A less buoyant risk sentiment this morning temporary pressured both on EUR/USD and on USD/JPY. However, both ‘corrections’ didn’t go far. The (trade-weighted) dollar couldn’t hold on to initial gains as markets ponder the chances for a hawkish Fed rate cut tomorrow. EUR/USD reversed initial weakness as US traders joined the fray. The UK Labour party supporting the scenario of December elections maybe was a marginal EUR/USD supportive too. EUR/USD currently trades again in the 1.11 area. USD/JPY still struggles to hold the 109 area.

Today, UK PM Boris Johnson finally received the support of the opposition Labour party for snap elections in the Dec 09-12 period. However, the vote in Parliament has still to take place later today and amendments to the election bill still might complicate the procedure. Sterling reacted in a very guarded way to the concrete prospect of parliamentary elections. On the one hand, an elections raises the chance that the deadlock in Parliament might be solved and that Brexit might be solved in one way or another. On the other hand, the outcome of the de facto Brexit referendum remains unclear. Sterling trades marginally stronger in a daily perspective. EUR/GBP is changing hands near 0.8620. Cable hovers near 1.2875.

News Headlines

US Consumer confidence stabilized near an upwardly revised September outcome (125.9 from 126.3) while consensus expected a rebound. Details showed an improvement in the present situation index (172.3 from 170.6) while forward looking expectations deteriorated (94.9 from 96.8) to their second lowest level since the end of 2016.

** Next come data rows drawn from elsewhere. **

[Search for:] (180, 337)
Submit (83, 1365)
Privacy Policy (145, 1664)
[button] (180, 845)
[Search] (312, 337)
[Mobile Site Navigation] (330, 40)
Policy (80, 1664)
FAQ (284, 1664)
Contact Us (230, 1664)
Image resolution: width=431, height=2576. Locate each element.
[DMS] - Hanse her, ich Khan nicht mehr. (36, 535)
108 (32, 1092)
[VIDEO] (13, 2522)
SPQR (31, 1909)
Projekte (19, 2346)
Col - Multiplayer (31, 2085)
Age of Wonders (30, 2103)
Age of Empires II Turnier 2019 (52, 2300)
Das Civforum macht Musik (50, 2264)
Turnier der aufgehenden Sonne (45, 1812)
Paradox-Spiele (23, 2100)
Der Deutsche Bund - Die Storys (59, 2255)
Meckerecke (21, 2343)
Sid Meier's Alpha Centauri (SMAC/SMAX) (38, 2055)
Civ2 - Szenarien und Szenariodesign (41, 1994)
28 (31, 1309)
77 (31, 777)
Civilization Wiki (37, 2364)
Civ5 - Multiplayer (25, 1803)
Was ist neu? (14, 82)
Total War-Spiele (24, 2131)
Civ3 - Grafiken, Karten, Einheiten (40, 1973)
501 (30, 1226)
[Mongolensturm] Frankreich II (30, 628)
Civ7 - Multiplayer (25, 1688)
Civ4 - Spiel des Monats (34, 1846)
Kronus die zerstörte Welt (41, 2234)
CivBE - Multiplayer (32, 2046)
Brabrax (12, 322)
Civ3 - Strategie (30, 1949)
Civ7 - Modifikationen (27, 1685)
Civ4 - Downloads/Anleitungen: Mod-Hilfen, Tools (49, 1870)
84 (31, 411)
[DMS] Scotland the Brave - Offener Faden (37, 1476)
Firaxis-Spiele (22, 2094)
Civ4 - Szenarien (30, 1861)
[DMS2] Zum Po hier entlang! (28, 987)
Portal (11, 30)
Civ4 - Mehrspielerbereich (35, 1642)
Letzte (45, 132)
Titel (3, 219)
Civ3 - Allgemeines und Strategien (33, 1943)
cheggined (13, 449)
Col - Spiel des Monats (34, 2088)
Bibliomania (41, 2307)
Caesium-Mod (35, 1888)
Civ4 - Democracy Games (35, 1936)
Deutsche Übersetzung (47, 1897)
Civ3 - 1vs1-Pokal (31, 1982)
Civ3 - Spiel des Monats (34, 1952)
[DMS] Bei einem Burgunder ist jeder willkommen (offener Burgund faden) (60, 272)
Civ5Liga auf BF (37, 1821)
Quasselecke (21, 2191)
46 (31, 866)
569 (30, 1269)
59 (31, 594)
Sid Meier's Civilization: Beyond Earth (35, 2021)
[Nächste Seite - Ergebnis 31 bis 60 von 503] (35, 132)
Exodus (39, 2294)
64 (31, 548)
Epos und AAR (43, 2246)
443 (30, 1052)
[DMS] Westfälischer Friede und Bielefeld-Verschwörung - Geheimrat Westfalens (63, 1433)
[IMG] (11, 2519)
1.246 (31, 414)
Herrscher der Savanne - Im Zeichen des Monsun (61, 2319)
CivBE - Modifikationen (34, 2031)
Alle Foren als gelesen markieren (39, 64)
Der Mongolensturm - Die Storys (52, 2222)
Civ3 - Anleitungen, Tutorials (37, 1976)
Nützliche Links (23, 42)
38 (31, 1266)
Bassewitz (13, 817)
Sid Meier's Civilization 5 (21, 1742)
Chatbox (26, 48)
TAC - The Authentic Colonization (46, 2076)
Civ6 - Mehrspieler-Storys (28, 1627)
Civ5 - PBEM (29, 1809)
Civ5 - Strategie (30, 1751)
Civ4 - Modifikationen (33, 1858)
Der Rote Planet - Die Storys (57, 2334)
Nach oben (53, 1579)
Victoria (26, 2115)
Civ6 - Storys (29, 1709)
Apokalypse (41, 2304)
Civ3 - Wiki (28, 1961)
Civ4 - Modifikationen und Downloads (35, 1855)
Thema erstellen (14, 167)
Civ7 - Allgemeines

US S&P Corelogic Case-Shiller house prices (20 city index) recorded only their second monthly decline since early 2012 in August (-0.16 M/M). The Y/Y pace stabilized at 2.03%, the slowest since August 2012. Tepid wage gains are limiting buyer enthusiasm despite low mortgage rates. A shortage of affordable inventory up until now prevented a more rapid moderation of the US real estate market. September data (pending home sales) suggest no reason for panic yet. The 6.3% Y/Y increase in pending home sales is the biggest gains since August 2015. Contract signings to purchase previously owned US homes rose by 1.5% on a monthly basis.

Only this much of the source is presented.